Se pudesse dar um recado para ela própria no passado, para outras meninas negras ou pessoas que anseiam por também estar em um papel de liderança na sociedade e que esperam pela chance de fazer a diferença na sociedade, Rafaela diz que não se pode deixar de sonhar.
“O racismo estrutural, que é quando a sociedade, de todas as formas, tenta impor que você não pode ocupar determinado espaço, ele vai tentar fazer você acreditar que você não é digna, que você não é bonita, e que você não é capaz de ocupar aquele espaço.
Você pode sonhar em ser médica, você pode sonhar em ser jornalista, você pode sonhar em ser até uma astronauta, porque sonhar é de graça.
Nunca deixe que o racismo e o preconceito diga que você não pode ocupar os seus espaços. Eu sou um exemplo. Todos os espaços em que eu me propus a ocupar, eu ocupei. E fiz a diferença. Então, empodere-se a cada dia e ocupe seus espaços”, declarou.
Conheça o trabalho da Coordenação Estadual de Políticas de Promoção da Igualdade Racial
Em Roraima, a população conta atualmente com a Coordenação Estadual de Políticas de Promoção da Igualdade Racial, com dois “carros-chefes”. Um é o projeto “Roraima Sem Racismo”, que percorre todos os municípios do Estado, levando palestras e capacitação sobre a importância do enfrentamento ao racismo e o preconceito.
“Dentro do ‘Roraima Sem Racismo’, nós trabalhamos ações de promoção da igualdade racial, como, por exemplo, em escolas ou com associações, até para garantir um espaço para que essas minorias étnico-raciais tenham um diálogo diretamente com o Governo, porque nós somos os executores da política pública”, explica Rafaela.
Outro projeto é o “Colorindo a Equidade”, um trabalho voltado para a primeira infância. A coordenadora explica que a ideia foi pensada considerando que é nos primeiros anos de vida de uma criança, que ela começa a notar a sua vivência e a do coleguinha. “Aí cabe a um adulto ensinar de forma lúdica essa criança sobre a importância do respeito às diferenças”, completou.

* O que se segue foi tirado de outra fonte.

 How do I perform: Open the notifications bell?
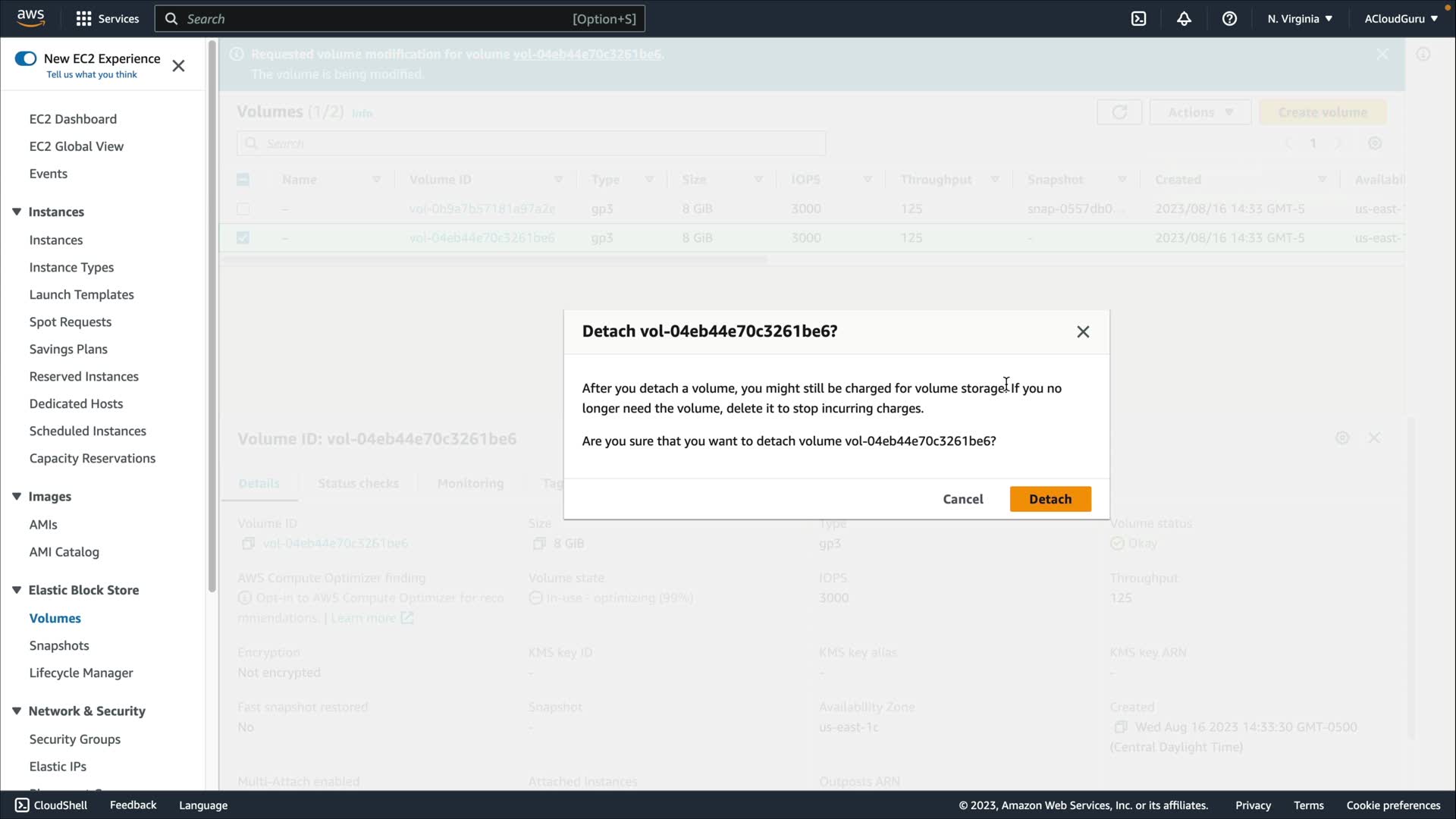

Além disso, a Coordenação também criou o Conselho Estadual de Promoção da Igualdade Racial e garantiu a participação no plano plurianual do Estado, ou seja, a aplicação de recursos estaduais específicos para a igualdade racial. Há também a campanha “Julho das Pretas”, voltada para as mulheres pretas, latino-americanas e caribenhas, que leva ações ao longo de todo o mês de julho, reforçando a importância do protagonismo, da ocupação de espaços dessas mulheres e também de políticas públicas específicas para elas.
“Recentemente nós fizemos a adesão ao sistema nacional de Promoção da Igualdade Racial, que garante a chegada de recursos federais para o estado de Roraima também para a pauta. Então o nosso papel fundamental. É a promoção e a elaboração de políticas públicas que incluam todas as minorias étnico-raciais”, acrescentou Rafaela.
Por fim, neste dia 20 de novembro, feriado nacional em alusão ao Dia da Consciência Negra, a Coordenação também realiza evento na Praça da Cultura, perto do mini-terminal. “Estaremos realizando uma grande roda de capoeira, também com uma palestra, falando sobre a importância do dia da Consciência Negra. Pouca gente sabe que essa data, esse ano, se tornou um feriado nacional e tem o objetivo de sensibilizar a sociedade sobre os dilemas que a população preta ainda vivencia nos dias atuais”, completou.